Per favore, ripeti parola per parola il passo dell'estratto sui processi pendenti che va da "Il numero di procedimenti" fino a "mila del 2013)." incluso.

> [Estratto]
---+---

Il numero di procedimenti pendenti passa da 1 milioni e 500mila (primo e secondo grado) nel 1985, per arrivare a 3 milioni e 500mila nel 1995, e raggiungere il picco nel 2009 con circa 5 milioni e 700 mila procedimenti pendenti. Durante il corso degli anni questo trend è calato, arrivando nel 2017 a 3 milioni e 800 mila procedimenti aperti.
Ma se nei tribunali ordinari il numero di processi è sceso, il numero di quelli pendenti in Cassazione ha visto un aumento: fino a 78 mila unità nel 2016 (da 70 mila del 2013).
Le statistiche ufficiali del Ministero indicano una diminuzione nella durata dei processi verificatisi dal 2010 al 2016, passando da una media, nei processi civili, di 620 giorni a 410 giorni. Il problema è che questi dati si riferiscono solo al primo grado di giudizio, mentre i tempi si sono allungati per il terzo grado, dove i processi pendenti sono aumentati.

---+---

> [Dati registrati]
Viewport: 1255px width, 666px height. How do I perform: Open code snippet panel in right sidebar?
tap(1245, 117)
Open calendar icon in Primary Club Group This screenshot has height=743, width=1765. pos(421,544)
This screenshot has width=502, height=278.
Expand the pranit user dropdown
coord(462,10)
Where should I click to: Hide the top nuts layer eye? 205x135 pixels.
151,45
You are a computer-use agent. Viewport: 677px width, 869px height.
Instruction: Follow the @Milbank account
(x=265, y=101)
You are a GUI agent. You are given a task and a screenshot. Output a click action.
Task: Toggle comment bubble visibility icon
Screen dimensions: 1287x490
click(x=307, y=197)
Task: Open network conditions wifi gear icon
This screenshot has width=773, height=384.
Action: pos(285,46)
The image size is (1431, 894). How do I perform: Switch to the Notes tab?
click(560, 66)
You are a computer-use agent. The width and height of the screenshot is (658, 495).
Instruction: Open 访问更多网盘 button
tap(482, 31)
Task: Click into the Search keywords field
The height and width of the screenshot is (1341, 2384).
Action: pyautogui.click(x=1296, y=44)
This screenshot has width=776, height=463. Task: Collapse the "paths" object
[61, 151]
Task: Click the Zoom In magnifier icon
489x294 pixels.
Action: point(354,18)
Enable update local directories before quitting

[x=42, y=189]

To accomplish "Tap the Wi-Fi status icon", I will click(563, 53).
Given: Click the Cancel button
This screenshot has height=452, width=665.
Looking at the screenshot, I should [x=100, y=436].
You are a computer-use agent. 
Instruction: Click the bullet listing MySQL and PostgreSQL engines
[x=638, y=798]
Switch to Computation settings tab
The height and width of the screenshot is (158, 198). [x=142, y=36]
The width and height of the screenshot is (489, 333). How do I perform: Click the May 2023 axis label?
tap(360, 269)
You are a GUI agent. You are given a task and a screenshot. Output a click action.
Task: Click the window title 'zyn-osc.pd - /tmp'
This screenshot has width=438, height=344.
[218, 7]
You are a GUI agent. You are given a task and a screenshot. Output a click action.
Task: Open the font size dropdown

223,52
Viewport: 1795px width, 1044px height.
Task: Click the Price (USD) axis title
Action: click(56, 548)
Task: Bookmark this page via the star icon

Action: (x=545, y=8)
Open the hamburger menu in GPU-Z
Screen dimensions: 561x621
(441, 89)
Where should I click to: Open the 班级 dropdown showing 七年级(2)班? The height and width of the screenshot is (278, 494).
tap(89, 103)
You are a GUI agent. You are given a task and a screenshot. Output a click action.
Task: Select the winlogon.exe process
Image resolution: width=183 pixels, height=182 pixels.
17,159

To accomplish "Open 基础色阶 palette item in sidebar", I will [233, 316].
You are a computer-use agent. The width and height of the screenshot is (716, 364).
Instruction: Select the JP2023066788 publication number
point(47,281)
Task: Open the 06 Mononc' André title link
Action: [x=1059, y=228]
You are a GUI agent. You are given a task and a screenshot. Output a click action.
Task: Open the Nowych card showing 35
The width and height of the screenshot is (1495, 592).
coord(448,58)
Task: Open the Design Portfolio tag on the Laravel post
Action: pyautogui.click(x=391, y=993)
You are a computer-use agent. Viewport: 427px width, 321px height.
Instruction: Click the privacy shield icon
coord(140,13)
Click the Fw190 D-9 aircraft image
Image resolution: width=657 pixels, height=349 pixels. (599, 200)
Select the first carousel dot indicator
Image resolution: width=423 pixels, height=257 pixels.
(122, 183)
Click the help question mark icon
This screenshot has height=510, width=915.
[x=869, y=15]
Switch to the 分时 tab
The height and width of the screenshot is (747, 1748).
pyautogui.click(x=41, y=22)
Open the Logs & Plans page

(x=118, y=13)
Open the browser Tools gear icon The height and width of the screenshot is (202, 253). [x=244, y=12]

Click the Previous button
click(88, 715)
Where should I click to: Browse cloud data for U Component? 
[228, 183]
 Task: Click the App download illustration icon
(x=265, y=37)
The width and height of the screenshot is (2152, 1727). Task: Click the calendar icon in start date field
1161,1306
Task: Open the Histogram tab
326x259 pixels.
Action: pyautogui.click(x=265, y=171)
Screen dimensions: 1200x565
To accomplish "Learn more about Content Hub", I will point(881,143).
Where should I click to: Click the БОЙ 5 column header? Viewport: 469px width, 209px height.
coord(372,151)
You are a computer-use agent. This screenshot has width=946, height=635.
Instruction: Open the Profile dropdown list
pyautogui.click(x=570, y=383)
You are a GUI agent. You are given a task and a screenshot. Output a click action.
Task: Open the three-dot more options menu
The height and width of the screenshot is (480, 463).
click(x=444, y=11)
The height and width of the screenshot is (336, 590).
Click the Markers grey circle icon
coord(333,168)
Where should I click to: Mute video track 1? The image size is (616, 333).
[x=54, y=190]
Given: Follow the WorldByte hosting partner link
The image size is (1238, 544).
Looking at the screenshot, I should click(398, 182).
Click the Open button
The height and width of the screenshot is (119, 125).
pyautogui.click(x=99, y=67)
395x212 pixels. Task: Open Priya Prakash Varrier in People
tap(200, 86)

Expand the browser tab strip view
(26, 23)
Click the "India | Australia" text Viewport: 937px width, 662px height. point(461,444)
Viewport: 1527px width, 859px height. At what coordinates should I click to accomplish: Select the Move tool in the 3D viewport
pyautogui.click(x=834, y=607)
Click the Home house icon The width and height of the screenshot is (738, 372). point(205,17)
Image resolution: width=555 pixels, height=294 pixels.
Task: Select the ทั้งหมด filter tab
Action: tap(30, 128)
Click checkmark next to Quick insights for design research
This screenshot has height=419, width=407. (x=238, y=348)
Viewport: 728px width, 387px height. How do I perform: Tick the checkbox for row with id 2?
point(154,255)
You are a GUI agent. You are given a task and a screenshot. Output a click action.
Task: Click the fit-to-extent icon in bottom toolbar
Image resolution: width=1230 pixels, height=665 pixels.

---+---

> [Esito del compito]
Il numero di procedimenti pendenti passa da 1 milioni e 500mila (primo e secondo grado) nel 1985, per arrivare a 3 milioni e 500mila nel 1995, e raggiungere il picco nel 2009 con circa 5 milioni e 700 mila procedimenti pendenti. Durante il corso degli anni questo trend è calato, arrivando nel 2017 a 3 milioni e 800 mila procedimenti aperti.
Ma se nei tribunali ordinari il numero di processi è sceso, il numero di quelli pendenti in Cassazione ha visto un aumento: fino a 78 mila unità nel 2016 (da 70 mila del 2013).